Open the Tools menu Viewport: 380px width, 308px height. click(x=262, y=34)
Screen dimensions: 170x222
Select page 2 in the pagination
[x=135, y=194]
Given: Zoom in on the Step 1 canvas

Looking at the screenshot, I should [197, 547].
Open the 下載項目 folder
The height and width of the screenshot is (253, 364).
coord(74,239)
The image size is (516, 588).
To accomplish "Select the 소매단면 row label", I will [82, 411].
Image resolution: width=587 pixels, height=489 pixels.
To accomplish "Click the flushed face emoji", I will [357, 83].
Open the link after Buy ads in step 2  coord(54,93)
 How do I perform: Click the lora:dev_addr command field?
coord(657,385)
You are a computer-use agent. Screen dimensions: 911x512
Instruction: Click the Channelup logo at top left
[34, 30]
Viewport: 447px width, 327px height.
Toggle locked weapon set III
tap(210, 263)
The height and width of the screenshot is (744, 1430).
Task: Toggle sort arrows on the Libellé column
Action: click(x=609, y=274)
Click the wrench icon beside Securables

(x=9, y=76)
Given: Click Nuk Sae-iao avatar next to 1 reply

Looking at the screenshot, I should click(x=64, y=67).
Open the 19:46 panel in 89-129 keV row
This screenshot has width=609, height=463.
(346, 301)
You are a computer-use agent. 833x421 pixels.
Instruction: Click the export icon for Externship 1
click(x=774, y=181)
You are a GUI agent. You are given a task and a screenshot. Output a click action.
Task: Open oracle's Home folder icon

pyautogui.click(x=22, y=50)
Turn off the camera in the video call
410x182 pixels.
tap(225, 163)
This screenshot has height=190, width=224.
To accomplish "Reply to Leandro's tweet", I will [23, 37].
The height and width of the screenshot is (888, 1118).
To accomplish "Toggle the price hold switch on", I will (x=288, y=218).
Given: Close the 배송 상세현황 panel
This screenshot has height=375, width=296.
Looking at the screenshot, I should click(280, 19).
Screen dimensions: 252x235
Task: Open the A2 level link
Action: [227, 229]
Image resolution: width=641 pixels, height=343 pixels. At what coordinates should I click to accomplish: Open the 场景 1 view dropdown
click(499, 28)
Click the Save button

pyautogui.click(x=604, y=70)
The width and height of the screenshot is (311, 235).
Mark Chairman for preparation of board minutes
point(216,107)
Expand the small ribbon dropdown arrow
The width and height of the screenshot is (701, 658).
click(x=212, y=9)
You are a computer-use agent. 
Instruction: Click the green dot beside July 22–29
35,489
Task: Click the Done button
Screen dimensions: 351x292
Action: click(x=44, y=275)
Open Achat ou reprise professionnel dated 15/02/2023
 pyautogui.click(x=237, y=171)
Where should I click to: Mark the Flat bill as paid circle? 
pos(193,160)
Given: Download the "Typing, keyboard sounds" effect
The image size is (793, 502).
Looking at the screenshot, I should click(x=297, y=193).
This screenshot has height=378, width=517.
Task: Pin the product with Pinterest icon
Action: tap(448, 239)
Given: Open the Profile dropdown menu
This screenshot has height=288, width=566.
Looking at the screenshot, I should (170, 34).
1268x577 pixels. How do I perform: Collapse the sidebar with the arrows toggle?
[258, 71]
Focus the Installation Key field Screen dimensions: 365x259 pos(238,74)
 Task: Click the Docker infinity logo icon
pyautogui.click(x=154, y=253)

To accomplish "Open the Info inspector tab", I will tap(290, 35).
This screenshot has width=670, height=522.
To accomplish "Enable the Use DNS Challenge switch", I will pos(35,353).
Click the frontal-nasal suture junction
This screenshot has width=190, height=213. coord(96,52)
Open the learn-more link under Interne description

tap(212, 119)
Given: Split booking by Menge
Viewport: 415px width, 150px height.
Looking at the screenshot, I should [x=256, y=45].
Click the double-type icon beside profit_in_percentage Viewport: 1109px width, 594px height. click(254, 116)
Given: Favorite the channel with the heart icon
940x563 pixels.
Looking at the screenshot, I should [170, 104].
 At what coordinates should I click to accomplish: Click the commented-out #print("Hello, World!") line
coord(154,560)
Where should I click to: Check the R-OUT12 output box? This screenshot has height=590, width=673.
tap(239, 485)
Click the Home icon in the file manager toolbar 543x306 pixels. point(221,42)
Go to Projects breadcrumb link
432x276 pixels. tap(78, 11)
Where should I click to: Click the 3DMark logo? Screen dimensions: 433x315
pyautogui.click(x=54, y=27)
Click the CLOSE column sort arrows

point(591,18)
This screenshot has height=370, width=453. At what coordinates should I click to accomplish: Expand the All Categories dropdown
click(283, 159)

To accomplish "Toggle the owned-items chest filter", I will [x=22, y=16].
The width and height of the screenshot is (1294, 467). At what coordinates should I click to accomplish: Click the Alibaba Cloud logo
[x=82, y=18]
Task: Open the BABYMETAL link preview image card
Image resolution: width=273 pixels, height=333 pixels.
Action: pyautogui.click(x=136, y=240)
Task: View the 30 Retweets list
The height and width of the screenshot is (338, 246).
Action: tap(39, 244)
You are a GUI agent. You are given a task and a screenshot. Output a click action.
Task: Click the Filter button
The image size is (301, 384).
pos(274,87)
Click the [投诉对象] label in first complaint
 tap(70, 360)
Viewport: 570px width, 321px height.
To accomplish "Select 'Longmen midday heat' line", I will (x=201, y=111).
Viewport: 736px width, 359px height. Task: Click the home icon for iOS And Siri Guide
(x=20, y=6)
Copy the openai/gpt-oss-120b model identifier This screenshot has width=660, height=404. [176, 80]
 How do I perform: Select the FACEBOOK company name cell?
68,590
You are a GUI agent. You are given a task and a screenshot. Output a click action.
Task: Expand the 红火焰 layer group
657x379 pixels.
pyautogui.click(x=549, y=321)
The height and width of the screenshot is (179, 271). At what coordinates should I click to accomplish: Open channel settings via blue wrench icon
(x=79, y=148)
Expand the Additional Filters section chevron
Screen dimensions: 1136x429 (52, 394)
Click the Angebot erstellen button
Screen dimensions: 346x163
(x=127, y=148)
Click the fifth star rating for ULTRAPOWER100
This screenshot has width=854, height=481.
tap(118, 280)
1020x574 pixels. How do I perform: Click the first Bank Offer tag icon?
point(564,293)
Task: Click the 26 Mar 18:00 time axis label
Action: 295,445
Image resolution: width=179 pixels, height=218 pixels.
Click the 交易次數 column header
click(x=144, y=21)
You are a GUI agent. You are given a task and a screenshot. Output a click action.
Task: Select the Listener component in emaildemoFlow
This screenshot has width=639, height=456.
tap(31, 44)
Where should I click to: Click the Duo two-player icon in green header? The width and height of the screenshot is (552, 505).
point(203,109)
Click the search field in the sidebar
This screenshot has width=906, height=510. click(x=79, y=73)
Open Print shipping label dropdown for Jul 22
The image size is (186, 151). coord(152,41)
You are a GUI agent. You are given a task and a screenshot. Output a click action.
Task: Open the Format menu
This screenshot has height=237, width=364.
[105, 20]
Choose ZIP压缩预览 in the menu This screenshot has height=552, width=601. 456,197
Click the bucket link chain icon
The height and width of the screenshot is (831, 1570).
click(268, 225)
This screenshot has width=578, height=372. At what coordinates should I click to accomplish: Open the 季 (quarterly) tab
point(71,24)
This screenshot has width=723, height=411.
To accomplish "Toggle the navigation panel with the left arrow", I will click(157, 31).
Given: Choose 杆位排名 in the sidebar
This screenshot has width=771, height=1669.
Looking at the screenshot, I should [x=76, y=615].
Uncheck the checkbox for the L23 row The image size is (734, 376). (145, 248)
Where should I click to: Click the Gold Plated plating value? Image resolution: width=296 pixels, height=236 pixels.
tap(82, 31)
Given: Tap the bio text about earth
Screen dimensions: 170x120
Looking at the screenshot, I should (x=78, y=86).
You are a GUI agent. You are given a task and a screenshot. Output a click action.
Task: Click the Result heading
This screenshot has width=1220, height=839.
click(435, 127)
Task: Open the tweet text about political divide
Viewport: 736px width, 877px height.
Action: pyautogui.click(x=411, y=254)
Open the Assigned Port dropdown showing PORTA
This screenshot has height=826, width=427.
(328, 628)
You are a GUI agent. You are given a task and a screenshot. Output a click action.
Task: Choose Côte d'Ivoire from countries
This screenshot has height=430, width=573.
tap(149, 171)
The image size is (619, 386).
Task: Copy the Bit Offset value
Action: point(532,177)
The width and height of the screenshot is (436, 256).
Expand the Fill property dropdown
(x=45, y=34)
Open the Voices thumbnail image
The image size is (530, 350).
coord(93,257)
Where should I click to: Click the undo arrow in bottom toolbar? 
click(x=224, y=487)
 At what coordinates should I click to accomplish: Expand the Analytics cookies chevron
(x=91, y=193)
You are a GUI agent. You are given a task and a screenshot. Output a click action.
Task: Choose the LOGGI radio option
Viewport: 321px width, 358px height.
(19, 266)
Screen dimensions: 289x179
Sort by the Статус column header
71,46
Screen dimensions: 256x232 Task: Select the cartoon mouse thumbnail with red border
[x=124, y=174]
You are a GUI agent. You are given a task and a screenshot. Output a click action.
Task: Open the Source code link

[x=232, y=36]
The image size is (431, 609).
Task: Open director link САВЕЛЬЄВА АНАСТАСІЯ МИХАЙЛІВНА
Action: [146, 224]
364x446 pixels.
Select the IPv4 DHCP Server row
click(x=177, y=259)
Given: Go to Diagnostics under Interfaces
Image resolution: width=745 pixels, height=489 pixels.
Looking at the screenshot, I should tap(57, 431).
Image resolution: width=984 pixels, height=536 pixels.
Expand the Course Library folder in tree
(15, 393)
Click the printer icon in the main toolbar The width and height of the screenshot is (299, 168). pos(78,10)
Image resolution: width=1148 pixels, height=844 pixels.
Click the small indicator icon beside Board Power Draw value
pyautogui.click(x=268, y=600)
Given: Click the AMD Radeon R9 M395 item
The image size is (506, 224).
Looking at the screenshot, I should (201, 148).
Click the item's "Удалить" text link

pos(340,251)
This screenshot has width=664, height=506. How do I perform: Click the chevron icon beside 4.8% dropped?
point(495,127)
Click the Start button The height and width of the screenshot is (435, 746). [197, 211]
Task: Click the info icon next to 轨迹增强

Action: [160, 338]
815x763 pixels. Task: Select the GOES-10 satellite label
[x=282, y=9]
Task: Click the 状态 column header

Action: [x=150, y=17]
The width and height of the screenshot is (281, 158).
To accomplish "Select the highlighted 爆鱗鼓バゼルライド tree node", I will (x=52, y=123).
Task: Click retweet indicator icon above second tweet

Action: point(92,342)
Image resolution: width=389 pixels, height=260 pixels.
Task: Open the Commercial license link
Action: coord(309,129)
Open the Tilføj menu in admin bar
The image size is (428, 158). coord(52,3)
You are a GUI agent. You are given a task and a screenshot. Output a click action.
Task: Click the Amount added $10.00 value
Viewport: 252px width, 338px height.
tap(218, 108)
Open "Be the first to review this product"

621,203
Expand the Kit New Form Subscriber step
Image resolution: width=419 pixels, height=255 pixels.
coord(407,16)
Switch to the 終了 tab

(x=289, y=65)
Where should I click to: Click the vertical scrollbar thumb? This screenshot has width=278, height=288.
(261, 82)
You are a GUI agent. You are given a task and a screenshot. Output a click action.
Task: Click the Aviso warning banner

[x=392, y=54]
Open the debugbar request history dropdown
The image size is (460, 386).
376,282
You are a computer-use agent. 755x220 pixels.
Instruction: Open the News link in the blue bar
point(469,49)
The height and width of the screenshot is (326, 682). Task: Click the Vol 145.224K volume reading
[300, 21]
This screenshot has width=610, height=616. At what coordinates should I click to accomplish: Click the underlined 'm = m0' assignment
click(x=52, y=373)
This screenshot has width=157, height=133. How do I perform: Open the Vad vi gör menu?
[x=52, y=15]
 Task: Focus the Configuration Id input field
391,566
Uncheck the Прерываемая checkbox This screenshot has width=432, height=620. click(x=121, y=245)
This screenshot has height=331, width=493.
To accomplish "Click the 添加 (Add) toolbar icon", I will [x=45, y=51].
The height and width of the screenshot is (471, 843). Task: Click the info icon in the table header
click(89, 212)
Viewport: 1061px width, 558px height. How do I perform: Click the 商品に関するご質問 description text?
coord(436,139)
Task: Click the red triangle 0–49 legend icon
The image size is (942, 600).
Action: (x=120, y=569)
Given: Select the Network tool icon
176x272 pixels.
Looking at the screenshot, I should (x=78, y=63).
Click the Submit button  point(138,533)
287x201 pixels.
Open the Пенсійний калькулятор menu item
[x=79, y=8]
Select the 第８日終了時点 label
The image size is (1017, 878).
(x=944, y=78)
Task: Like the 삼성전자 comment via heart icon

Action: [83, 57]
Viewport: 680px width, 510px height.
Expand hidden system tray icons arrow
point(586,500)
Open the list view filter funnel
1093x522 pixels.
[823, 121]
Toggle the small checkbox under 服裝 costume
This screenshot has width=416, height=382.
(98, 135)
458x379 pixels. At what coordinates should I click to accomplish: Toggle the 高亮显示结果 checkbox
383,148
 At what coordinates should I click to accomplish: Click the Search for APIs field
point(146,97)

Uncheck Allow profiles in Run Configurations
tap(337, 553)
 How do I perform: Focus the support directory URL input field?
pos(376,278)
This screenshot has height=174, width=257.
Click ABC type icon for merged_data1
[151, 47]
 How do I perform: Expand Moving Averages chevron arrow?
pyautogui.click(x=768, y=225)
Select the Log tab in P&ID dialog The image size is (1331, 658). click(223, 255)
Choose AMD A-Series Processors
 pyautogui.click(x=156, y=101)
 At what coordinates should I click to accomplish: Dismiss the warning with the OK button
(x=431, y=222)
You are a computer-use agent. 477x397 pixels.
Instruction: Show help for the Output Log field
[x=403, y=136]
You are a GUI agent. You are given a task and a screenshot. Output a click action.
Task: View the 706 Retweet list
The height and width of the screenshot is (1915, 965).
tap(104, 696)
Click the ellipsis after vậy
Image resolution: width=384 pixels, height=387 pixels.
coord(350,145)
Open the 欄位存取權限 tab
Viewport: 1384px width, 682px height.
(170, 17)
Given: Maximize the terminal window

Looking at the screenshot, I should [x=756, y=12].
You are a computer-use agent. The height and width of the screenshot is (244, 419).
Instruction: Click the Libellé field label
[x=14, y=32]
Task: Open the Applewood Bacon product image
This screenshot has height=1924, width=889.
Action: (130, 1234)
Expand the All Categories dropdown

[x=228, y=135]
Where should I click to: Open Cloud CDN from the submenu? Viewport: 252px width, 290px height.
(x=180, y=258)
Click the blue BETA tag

→ **WHAT IS BEING ASKED**
Beginning at the line above that contains "Given: Zoom in on the Step 1 canvas", return each line exactly through the line that contains "You are a computer-use agent. Screen", and no others.

→ **WRITTEN RESPONSE**
Given: Zoom in on the Step 1 canvas

Looking at the screenshot, I should [197, 547].
Open the 下載項目 folder
The height and width of the screenshot is (253, 364).
coord(74,239)
The image size is (516, 588).
To accomplish "Select the 소매단면 row label", I will [82, 411].
Image resolution: width=587 pixels, height=489 pixels.
To accomplish "Click the flushed face emoji", I will [357, 83].
Open the link after Buy ads in step 2  coord(54,93)
 How do I perform: Click the lora:dev_addr command field?
coord(657,385)
You are a computer-use agent. Screen dimensions: 911x512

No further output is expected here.